DOCUMENT SECTION >>
Skip to content

rtpclient: harden connect path against port=0 endpoints and +1 port collisions#151

Open
ibiltari wants to merge 3 commits into
davidmoreno:masterfrom
stagesoft:fix/connect-to-default-port-5004
Open

rtpclient: harden connect path against port=0 endpoints and +1 port collisions#151
ibiltari wants to merge 3 commits into
davidmoreno:masterfrom
stagesoft:fix/connect-to-default-port-5004

Conversation

@ibiltari
Copy link
Copy Markdown

@ibiltari ibiltari commented May 22, 2026

Hi! another small fix proposal:

What this PR fixes

Issue 1 — silent acceptance of [connect_to] blocks without port=

A [connect_to] block in the INI without an explicit port= line leaves settings.connect_to[].port as the empty string. That flows all the way through main.cpp::setup_network_rtpmidi_listenermake_local_alsa_listenerlocal_alsa_listener_t::connect_to_remote_serverrtpclient_t::add_server_addresses({{hostname, ""}}).

state_resolve_next_ip_port then calls network_address_list_t(hostname, "")getaddrinfo(hostname, NULL), which returns sockaddrs with port 0. control_address.port() ends up 0, and every subsequent sendto() fails with EINVAL:

[ERROR] udppeer.cpp:112 | Error sending to 169.254.9.204:0. This is UDP... so just lost! (Invalid argument)
[ERROR] rtpclient.cpp:87 | Client: Could not send all data to CONTROL_PORT. Sent -1. Invalid argument (22)
[ERROR] rtpclient.cpp:314 | Error at rtpclient_t. Will try to connect again in 30000ms

The state machine's retry path re-resolves the same broken endpoint, so the client loops forever.

Fix (commit 1): default connect_to_t::port = "5004" in settings.hpp. The IANA-registered RTP-MIDI control port matches what users almost certainly mean when they omit it (and what every published INI example uses for [rtpmidi_announce]).

REQUIRED TASK >> Reproduce the passage of the rtpclient pull request page word for word, starting at "[ERROR] rtpclient.cpp:314 |" and ending at "client loops forever.".

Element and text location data
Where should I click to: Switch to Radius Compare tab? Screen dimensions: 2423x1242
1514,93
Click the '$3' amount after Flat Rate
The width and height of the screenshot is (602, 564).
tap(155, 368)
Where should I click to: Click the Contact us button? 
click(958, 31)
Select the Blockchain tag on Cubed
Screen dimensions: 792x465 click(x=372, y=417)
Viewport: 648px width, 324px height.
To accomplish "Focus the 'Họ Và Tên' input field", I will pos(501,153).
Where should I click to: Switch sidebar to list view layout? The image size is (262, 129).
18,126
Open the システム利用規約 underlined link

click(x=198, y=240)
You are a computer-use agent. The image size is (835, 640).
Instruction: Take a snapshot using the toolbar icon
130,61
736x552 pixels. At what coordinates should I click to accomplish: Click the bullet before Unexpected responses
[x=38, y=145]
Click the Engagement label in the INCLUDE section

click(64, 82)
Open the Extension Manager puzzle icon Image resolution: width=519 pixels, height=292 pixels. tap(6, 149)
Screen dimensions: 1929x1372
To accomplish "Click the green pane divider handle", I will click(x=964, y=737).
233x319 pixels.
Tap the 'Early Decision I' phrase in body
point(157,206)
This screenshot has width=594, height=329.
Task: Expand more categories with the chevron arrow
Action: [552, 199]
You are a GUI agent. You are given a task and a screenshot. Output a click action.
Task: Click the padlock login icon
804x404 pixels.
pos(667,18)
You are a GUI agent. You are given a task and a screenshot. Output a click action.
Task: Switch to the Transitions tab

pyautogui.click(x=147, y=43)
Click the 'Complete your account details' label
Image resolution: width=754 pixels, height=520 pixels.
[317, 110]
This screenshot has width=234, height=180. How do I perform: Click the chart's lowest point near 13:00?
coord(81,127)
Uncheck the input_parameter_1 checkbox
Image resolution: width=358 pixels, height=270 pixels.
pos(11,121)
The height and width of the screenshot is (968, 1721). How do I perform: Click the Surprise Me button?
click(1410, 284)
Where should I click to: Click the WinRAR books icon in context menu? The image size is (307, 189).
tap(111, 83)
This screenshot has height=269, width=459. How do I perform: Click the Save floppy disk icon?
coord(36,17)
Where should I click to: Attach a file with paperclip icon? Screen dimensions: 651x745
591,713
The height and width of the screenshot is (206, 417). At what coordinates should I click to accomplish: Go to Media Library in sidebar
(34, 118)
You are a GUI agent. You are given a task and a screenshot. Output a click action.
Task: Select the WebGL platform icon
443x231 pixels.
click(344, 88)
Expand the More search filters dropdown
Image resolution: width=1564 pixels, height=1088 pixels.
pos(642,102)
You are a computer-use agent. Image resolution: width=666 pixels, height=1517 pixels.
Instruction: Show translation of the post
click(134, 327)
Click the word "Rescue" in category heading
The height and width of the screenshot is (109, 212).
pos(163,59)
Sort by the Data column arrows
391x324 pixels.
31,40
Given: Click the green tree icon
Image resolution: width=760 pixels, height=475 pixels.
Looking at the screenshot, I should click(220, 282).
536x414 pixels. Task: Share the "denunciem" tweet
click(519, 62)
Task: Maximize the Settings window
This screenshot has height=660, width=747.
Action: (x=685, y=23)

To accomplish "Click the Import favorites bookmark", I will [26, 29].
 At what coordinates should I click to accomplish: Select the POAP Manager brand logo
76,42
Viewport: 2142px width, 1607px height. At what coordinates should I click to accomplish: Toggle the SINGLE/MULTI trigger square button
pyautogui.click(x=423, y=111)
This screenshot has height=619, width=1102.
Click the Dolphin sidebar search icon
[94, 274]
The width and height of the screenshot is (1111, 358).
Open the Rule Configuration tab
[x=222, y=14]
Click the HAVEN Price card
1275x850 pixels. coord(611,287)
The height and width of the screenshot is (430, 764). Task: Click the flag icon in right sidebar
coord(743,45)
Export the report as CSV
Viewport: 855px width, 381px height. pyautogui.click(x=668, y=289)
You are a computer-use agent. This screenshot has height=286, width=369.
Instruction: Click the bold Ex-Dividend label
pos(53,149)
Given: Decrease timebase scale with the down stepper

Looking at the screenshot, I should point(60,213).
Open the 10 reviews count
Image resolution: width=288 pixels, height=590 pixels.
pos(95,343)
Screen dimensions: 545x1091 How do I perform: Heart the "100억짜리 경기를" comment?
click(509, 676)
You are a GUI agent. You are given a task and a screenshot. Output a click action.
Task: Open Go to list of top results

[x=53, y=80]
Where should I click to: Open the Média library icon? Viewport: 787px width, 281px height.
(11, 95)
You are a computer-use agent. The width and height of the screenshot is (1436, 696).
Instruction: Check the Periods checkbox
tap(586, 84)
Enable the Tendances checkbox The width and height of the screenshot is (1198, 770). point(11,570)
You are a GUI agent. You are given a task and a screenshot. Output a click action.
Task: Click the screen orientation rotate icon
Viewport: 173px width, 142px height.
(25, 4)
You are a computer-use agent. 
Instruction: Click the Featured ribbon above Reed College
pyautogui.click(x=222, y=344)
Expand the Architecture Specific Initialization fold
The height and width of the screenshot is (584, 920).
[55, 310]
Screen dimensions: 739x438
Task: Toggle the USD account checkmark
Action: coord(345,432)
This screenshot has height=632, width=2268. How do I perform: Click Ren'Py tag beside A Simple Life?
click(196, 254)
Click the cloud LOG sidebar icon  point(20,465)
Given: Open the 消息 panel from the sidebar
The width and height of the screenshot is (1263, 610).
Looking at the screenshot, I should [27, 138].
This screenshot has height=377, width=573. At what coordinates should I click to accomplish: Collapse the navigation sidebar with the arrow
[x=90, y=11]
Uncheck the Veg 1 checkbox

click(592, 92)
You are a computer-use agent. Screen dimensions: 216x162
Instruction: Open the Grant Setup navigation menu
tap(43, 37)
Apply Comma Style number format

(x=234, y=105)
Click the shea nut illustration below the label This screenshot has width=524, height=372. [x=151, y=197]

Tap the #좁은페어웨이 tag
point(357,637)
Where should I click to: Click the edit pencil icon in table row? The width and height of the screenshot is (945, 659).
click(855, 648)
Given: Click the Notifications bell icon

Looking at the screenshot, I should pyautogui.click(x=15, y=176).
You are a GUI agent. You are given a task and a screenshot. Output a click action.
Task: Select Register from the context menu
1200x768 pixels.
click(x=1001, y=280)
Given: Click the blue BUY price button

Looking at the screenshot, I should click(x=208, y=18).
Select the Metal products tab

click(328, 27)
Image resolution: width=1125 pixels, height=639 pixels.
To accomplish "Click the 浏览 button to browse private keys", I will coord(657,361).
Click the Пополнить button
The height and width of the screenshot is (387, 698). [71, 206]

WRITTEN SOLUTION >>
[ERROR] rtpclient.cpp:314 | Error at rtpclient_t. Will try to connect again in 30000ms

The state machine's retry path re-resolves the same broken endpoint, so the client loops forever.